Passage of a bill with multiple stakeholders becomes exponentially more difficult when the drafters try to start dictating the tiniest details of how to reach that 33 percent threshold, instead of delegating the fine points to regulators such as the state Public Utilities Commission.

"There is this culture of micromanaging we've developed in Sacramento," said Susan Kennedy, chief of staff to Gov. Arnold Schwarzenegger. In the case of SB722, she said, legislative staffers were trying to "design energy markets" while inserting amendments to satisfy the specific concerns of various interests.

"What you end up with," said Kennedy, "is a Frankenstein."

Some of the amendments were seemingly at cross purposes with the bill's ambitious goals for expanding the use of renewables. For example, Southern California Edison insisted on provisions that would allow it to escape the 2020 deadline under certain conditions, such as problems with transmission - an amendment opposed by environmental groups and Pacific Gas & Electric Co.

Yet the political reality is that the bill was unlikely to pass without the support of Southern California Edison. Its proposed "off-ramp" from SB722's targets was included.

For SB722 author Sen. Joe Simitian, D-Palo Alto, it seemed that each amendment begat another. Each vote gained risked losing another.

"These were not ideological issues with these folks," Simitian said of the jostling among stakeholders. "They were all looking at it from the standpoint of: 'How does it work for us?' That's what you have in interest-group politics."

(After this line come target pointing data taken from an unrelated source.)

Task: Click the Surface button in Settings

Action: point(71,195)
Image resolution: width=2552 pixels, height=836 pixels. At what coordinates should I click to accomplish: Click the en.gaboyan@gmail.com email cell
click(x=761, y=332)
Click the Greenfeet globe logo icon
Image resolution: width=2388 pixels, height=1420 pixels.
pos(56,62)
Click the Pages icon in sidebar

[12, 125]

The challenge is compounded in a term-limited Legislature, where leadership's leverage is weakened and the role of staff - and lobbyists - is amplified.

"Every issue got more and more arcane," said Lenny Goldberg, a consumer advocate, of the late negotiations.

Some of SB722's provisions were certain to drive up the cost of renewable energy. For example:

-- Organized labor, which has considerable pull in the Democrat-controlled Legislature, insisted that 75 percent of the renewable energy must come from within the state. Also, the unions wanted - and received - a clause that workers on any renewable project that received state incentives must be paid at prevailing union wages.

-- Renewable energy coming from out of state would count toward the 33 percent threshold only if it was part of a contract for 10 or more years. There were two big problems with this clause: One, while the long-term contract requirement would not necessarily burden public utilities - which have the ability to recover their costs, even bad investments, in the ratemaking process - it would be an enormous problem for companies that buy and sell electricity on short-term contracts. After all, the cost of renewables could drop dramatically within a few years.

Schwarzenegger vetoed a similar bill last year, citing its limit on "importation of cost-effective renewable energy from other states in the West." The governor, whose pathbreaking on climate change is likely to be a defining legacy of his tenure, has said he is open to the possibility of revisiting the renewable-energy legislation in a special session before he leaves office. But the governor would insist that the bill be revised to eliminate the union protections and streamline the permitting process for renewable-energy projects, Kennedy said.

A deal seems maddeningly close, but slips away each time an amendment is added to appease a particular interest group. Such is the world of the open-air bazaar of lawmaking in Sacramento.

Simitian compared the process of keeping a coalition of conflicting interests together to juggling dinner plates. One drops, then another, then another.

"All of a sudden," he said, "you find yourself with a bunch of broken crockery."